In an interview, Bob Crate told the News Now Network “it would be a win/win situation”.
Such an opportunity is knocking at the County’s door. Northumberland County Council could get in on the ground floor of a potential waste-from-energy site that is being proposed near Havelock in Peterborough County.
Crate and members of Northumberland County’s Public Works Committee heard a presentation from Dr. Ray March of Trent University , Ed McLellan, an engineer, and Dr. Gordon Powell, now retired, during its first new committee meeting of the year.
“We have proposed that a Feasibility Committee be created with one member from each of the Five Counties (Northumberland, Peterborough, Prince Edward, Hastings and the City of Kawartha Lakes) supported and guided by an experienced environmental and waste management consultant from, for example, HDR Canada…,” states a section of presentation.
“The work of the Feasibility Committee should be completed within 12 months.”
Not only is the committee looking for participation from Northumberland but $160,000 to $200,000 to do this, Crate confirmed during the interview.
The Northumberland Public Works Committee has directed its own staff to evaluate this opportunity and report back to County Council in March.
Northumberland has looked into energy-from-waste at different times in the past when developing waste management plans. At one time, it looked at working with Durham Region but that site, the Durham/York Energy Centre, cannot take waste from outside its borders.
So the proposal to create a smaller facility to take the 160,000 metric tonnes of waste produced by the half-million people in the five-county area including Northumberland is now being looked. As with other municipalities and Counties, landfill space in which to bury garbage is running out
“Modern clean energy from facilities for controlled combustion constitutes a massive improvement over old-style incineration,” the delegation’s proposal also states.

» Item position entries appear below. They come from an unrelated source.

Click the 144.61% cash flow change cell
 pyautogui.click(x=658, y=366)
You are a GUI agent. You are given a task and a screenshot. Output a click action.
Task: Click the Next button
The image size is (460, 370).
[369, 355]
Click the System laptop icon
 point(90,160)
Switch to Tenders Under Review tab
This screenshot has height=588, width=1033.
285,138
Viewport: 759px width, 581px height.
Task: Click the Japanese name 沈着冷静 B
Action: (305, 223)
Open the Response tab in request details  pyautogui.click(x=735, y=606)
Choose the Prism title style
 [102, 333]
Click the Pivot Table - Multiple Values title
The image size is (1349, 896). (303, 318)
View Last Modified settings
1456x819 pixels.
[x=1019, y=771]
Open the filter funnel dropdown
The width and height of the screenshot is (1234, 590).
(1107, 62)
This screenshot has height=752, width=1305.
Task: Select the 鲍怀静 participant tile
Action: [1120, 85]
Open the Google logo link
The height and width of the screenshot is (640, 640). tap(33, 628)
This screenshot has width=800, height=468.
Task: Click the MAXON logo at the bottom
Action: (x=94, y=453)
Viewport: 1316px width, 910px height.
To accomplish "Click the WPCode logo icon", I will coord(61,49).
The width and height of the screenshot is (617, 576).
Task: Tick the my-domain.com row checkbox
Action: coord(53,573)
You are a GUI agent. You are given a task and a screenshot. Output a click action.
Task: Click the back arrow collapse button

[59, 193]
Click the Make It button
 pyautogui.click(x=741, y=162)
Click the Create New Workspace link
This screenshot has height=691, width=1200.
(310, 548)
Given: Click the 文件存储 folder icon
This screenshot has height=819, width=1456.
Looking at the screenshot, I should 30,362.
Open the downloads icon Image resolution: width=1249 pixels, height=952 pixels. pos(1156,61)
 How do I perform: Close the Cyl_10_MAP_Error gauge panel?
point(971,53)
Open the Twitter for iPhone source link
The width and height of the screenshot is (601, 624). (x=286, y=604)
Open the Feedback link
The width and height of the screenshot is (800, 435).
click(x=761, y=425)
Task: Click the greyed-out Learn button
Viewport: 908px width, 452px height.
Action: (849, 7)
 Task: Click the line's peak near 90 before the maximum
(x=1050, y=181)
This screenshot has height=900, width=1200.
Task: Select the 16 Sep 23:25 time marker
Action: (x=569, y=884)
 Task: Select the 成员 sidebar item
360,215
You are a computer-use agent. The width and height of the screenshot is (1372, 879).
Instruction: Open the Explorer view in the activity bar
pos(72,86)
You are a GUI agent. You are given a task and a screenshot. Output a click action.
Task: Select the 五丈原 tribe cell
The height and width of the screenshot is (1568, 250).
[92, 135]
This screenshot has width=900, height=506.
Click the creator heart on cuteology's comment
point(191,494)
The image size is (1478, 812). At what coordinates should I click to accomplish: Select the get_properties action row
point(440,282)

“Controlled, multiple chemically-tailored combustion modes offer a very different and complex operation where temperature, gas composition, humidity, reactants and filtering are tuned to the specific nature of the material being combusted. The technology of clean energy from waste eliminates air pollutants.”
“In 2019, the Ontario Ministry of Energy Conservation and Parks, in a discussion paper, proposed that municipalities may send their wastes for thermal treatment after they have made reasonable efforts to separate all recyclable material.”
The proposed new waste from energy facility to serve the five counties could process “160,000 tonnes of non-recycled waste per year and (could) generates electricity at the same time.”
The group warns that if the new U.S. president agrees with the Governor of Michigan transporting Ontario waste to Michigan could be prohibited and that “the result may be that landfill sites in Ontario could be full in three years.”
Crate says the proposed energy-from-waste site is owned by the Drain Brothers – and that for economies of scale, the participation of all five counties would be best, but perhaps not necessary for the project to proceed.
The establishment of a five-County committee would assist the group in obtaining funding for the project’s evaluation.